A large assortment of price and interest rate theories creates model risk and returns constants, deterministic functions of time or price σ(t), σ(t, P) or stochastic σ. Changing the probability measure of the underlying price to an equivalent martingale measure, they avoid arbitrage and "ignore" price drift that is relevant for a trader.
Autoregressive models approximate conditional heteroscedasticity of time series. (Heteroscedasticity refers to varying levels of correlation between observed data.) They simulate effects such as volatility clusters, time intervals aggregating large and small price fluctuations and provide new definitions.
Second, there is a tendency to measure trend and volatility using price increments sometimes adjusted by time increments. It is strange that such polar properties are measured by the same quantities. Ironically, a price change cannot separate deterministic trend and random volatility contributions. We need further assumptions. For instance, whatever is responsible for the trend and volatility for one increment remains constant for others. Mapping notions expressed by the same words is especially confusing when economic data are treated by a mixture of methods.
The lesson here is that while mainstream market analysis offers many options for measuring trend and volatility, none of them is perfect and, perhaps, many are worse than random. Indeed, the best resolution may be to avoid terms such as "trend" and "volatility" altogether, admitting that we cannot define them well.
MPS does not try to decipher the market. It instead attempts to learn from whatever the market is teaching. Under equal conditions, MPS depends on costs. In futures, commissions and fees do not depend on price; they change based on the number of traded contracts. We can vary these costs to get a new MPS. In addition, futures prices are discrete. They rise and fall by whole numbers of minimal price fluctuations, specified by a contract’s specifications.
The first task of the MPS framework is to build the MPS for a chain of ticks and costs. This can be done manually or by developing an algorithm for a given set of price data.
The second task is to aggregate the MPS’s transactions into trades. A trade is a complete round trip in the market.
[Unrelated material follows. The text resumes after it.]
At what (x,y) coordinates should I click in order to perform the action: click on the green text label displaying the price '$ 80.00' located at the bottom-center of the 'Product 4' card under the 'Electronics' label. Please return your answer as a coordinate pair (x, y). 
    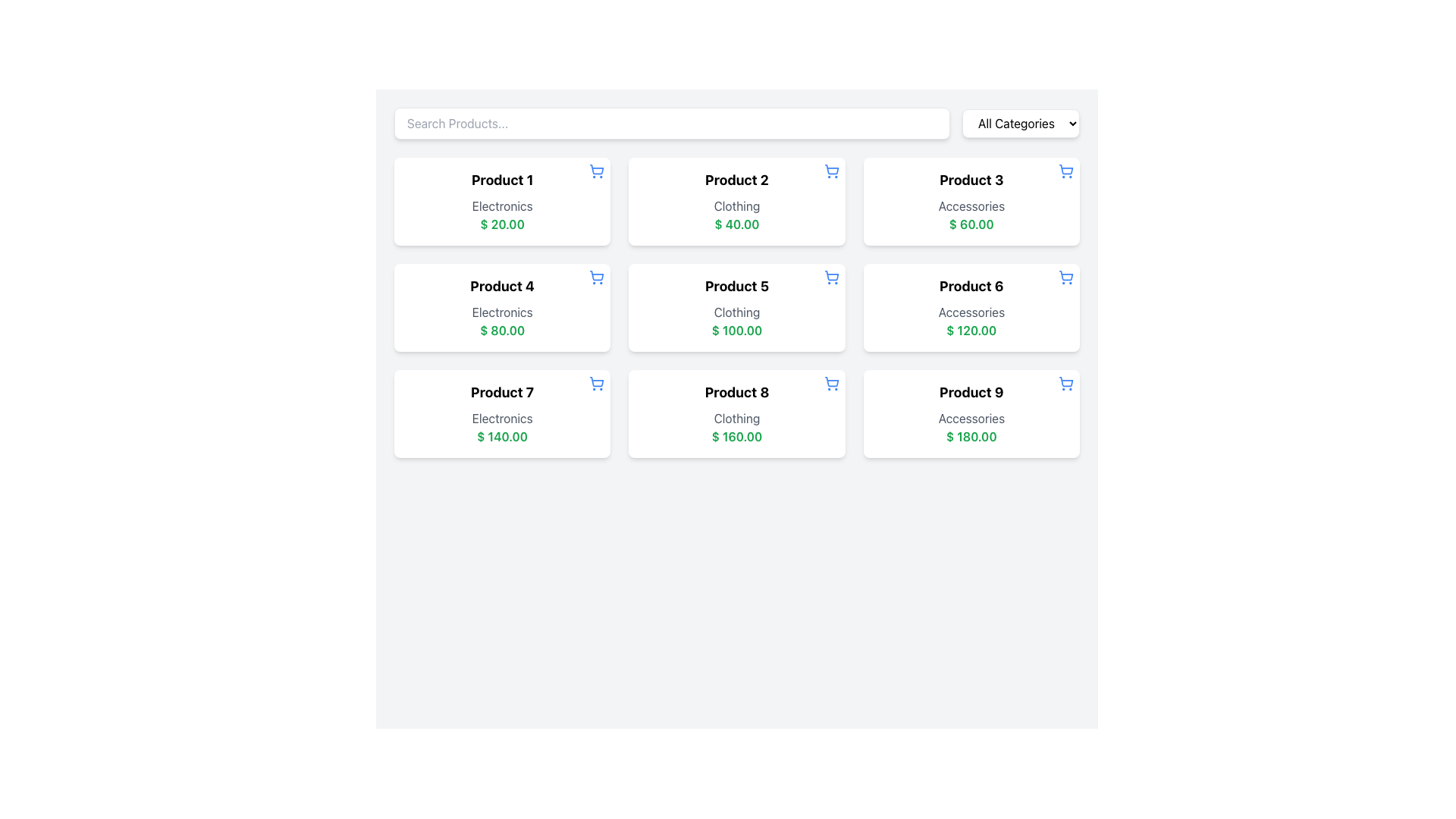
    Looking at the image, I should click on (502, 329).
We describe MPS transactions using a unique system for trade identification. For instance, the strategy (11, 02, -23, 14) is buy one contract at t1, do nothing at t2, sell two contracts reversing long to short position at t3, exit buying one contract at t4. Three transactions (from four actions) are combined into two trades (11, -13) and (-13, 14). Their durations are t3 to t1 and t4 to t3.
The third task is statistical analysis of the optimal trades. Notice how we distinguish transactions and trades. The former are individual buy and sell actions and the latter are ordered sets of offsetting transactions. In all cases, the net trade action, algebraic sum, is equal to zero. MPS transactions can be combined into trades with zero net action each because the MPS is free to add the last mark-to-market transaction.
This leads us to the optimal trading element. This is a collective name for properties associated with an optimal trade returned by an MPS. This measure is an alternative, or complement, to traditional trend and volatility analysis.